Moreover, inclusive representation among governments and mediators on the other side of the negotiating table can also help to increase and enhance women’s participation. It certainly isn’t lost on negotiating parties that many of the actors stressing the importance of women’s inclusion don’t embrace it when it comes to their own delegations. Stakeholders can strengthen the argument for women’s representation in peace processes by adhering to their own rhetoric and appointing more women to high-level decision-making roles, including as envoys and senior diplomats.

When women do participate in peace processes, they often find their roles tokenized.

Finally, if women are included as political decision-makers, they need to be treated as such. Governments and mediators leveraging resources and political capital can help increase women’s representation in peace talks, but this does not ensure their meaningful participation. When women do participate in peace processes, they often find their roles tokenized, not only by their own delegations but also by the governments and mediators overseeing the peace process. Stakeholders frequently ask women to speak to gender-related issues but bypass them when it comes to the wider political issues affecting their constituents.

Governments and mediators should do more to enable women to lead on policy areas such as transitional justice, civilian protection, detainee release, and cease-fires, and above all give women the room to the tackle the root causes of their respective conflicts. “One of the most important steps the international community can take is to stop limiting women’s roles to victims, peacemakers or members of civil society, and instead recognize that women are also political agents,” Jalabi said. “We just need help leveling the political playing field.”

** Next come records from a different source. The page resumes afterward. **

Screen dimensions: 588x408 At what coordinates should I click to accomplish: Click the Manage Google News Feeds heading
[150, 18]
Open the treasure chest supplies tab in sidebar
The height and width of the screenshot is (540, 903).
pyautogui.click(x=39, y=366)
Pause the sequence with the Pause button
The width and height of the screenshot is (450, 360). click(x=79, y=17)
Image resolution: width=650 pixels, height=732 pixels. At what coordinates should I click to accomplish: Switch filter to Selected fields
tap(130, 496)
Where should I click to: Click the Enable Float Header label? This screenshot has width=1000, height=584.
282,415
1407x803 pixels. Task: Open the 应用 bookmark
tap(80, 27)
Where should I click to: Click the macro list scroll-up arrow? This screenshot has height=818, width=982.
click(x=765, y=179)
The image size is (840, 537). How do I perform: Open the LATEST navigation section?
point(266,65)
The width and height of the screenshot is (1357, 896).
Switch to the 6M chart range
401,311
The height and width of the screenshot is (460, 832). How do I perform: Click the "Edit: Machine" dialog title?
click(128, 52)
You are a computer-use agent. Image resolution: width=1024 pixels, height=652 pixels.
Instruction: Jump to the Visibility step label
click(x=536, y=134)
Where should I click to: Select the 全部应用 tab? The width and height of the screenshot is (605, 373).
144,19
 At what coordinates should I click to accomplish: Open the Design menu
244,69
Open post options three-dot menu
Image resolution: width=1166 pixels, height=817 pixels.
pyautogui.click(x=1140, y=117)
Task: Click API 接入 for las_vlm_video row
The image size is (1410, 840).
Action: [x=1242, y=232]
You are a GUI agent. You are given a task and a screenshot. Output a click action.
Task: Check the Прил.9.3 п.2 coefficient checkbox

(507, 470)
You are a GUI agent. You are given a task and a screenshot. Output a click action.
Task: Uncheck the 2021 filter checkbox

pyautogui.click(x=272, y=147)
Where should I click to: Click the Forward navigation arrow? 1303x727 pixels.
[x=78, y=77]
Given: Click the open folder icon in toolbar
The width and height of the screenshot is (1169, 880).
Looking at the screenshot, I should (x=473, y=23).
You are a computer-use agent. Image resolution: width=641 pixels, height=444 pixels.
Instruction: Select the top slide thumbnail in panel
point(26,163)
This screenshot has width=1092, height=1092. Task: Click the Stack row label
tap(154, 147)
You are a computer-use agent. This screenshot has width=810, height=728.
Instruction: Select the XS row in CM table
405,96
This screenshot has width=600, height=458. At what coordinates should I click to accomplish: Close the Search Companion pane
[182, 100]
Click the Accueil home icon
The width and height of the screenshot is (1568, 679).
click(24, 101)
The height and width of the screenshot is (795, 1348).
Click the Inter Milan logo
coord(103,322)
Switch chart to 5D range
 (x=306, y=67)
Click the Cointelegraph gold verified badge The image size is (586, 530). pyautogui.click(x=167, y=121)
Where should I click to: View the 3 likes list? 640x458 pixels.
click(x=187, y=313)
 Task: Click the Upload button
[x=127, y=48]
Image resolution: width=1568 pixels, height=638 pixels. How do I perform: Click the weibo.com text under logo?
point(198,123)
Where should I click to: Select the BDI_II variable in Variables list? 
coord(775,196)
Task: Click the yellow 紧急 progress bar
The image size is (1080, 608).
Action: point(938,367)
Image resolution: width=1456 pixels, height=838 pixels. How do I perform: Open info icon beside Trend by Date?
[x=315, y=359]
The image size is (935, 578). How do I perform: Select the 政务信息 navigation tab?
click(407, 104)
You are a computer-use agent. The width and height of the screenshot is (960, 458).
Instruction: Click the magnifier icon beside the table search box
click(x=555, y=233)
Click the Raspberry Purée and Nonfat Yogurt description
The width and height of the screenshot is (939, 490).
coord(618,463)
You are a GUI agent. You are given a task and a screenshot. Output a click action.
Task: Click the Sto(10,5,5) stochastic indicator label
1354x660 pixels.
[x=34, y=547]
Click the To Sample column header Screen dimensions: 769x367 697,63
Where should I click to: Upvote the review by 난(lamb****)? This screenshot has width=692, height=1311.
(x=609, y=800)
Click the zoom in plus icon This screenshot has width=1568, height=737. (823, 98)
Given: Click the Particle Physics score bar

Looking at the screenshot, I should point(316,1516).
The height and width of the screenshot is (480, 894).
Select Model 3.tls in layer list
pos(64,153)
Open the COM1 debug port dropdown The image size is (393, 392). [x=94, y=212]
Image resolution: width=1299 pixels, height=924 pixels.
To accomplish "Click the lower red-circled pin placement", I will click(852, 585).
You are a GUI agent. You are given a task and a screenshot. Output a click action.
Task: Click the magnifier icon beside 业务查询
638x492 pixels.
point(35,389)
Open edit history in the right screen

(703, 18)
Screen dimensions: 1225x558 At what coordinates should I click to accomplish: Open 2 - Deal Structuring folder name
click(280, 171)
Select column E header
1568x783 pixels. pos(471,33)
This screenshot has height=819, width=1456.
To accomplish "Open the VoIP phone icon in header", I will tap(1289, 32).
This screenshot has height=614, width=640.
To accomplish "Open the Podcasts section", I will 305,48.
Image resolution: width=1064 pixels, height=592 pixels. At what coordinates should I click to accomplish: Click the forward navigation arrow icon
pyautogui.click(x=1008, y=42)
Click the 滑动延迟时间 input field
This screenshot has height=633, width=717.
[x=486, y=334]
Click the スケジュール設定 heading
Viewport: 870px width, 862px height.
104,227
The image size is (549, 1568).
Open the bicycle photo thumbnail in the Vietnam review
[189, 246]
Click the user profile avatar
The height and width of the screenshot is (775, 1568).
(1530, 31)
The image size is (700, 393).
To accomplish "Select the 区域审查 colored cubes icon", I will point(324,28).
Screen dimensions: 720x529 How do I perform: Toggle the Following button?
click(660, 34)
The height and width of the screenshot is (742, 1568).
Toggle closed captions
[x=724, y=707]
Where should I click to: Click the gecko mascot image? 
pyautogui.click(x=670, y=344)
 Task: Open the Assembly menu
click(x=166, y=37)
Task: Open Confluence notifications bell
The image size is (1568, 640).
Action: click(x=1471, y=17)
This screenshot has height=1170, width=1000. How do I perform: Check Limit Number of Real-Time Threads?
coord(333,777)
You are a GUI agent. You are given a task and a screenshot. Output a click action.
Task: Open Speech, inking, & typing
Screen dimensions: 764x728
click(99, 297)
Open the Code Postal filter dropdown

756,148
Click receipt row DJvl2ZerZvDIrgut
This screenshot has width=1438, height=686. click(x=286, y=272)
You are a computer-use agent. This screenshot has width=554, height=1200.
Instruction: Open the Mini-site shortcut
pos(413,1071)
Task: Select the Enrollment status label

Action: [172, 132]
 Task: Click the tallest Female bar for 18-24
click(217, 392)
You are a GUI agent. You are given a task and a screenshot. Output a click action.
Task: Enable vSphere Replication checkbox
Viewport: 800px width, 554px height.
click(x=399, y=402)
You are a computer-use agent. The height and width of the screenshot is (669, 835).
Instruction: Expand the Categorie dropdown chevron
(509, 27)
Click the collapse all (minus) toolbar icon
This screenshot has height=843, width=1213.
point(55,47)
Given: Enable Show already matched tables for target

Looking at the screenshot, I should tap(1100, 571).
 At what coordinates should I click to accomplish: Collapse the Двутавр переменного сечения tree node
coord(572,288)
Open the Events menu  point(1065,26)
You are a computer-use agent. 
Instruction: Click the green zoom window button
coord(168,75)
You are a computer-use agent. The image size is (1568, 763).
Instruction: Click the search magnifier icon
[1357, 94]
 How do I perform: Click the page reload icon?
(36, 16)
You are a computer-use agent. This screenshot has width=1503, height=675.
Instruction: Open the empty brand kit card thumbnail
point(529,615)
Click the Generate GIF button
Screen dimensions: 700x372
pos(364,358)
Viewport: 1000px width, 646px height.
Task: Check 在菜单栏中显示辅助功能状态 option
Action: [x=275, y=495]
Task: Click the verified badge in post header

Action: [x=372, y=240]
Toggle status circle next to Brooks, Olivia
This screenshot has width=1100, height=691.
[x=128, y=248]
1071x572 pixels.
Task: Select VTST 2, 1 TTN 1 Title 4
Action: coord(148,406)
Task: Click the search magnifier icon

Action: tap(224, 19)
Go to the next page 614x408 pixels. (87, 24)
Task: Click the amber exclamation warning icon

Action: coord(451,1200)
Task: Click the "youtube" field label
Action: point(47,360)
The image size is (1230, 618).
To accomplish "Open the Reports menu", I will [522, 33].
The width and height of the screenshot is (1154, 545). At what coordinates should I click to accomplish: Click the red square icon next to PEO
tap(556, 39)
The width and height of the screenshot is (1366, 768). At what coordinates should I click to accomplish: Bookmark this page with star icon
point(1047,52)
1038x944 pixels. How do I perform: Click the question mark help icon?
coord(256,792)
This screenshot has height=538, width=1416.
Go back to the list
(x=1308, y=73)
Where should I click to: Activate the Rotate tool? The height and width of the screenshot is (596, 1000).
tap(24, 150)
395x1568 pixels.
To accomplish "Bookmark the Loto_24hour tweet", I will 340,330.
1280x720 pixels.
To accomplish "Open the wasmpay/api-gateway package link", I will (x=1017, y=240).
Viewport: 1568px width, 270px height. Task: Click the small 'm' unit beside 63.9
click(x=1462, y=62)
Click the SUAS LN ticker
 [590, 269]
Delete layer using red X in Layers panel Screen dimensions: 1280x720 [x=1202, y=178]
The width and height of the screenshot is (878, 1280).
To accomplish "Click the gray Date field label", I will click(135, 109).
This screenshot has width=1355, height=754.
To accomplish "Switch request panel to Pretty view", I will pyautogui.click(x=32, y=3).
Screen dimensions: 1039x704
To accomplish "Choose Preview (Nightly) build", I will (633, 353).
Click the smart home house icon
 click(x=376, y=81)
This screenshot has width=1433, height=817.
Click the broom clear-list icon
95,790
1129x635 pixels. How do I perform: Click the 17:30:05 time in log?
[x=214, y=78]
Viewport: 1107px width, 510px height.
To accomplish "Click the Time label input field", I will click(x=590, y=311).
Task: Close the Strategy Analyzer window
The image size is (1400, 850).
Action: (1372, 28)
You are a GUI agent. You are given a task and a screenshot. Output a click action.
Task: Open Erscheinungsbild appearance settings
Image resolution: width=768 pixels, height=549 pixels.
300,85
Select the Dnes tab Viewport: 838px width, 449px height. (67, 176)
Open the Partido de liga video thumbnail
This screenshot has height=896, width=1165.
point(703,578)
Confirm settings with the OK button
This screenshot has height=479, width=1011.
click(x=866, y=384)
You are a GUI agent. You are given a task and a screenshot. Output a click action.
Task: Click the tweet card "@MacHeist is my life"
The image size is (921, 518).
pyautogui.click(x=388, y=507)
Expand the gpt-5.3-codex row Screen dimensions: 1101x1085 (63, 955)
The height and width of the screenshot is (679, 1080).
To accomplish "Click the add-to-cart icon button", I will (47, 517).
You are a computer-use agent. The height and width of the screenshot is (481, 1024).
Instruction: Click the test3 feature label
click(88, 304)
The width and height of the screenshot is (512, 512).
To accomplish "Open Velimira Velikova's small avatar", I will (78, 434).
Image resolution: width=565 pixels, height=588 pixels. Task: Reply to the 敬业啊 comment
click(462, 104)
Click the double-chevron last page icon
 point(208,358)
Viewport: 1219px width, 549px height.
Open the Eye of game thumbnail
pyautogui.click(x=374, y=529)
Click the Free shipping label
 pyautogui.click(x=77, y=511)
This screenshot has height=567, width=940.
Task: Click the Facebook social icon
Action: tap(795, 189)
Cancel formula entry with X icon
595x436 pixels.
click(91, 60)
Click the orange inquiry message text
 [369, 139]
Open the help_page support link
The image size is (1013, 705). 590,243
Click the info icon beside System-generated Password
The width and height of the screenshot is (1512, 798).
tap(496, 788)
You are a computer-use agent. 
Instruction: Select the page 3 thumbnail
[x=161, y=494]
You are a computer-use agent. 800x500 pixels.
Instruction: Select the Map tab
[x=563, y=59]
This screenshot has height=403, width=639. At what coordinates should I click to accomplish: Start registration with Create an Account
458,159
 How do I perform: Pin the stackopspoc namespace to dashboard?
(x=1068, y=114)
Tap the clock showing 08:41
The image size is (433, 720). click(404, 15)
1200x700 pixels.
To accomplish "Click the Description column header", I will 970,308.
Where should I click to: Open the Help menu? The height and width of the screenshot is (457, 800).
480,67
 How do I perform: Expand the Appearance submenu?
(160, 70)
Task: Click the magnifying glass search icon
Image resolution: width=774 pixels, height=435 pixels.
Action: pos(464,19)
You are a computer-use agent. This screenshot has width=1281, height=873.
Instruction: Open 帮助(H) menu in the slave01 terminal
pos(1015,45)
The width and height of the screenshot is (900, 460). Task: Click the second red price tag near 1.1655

As world leaders prepare to gather in Paris to ramp up their commitments to gender equality, it is imperative that they focus on the women who are striving to lead their countries out of conflict with formal role at the table. Allowing women to determine what they need and what they want to achieve within peace processes is key to advancing conflict resolution. More inclusive peace processes will generate sustainable political agreements that reflect the priorities of those most affected by conflict—something that will benefit women and men alike.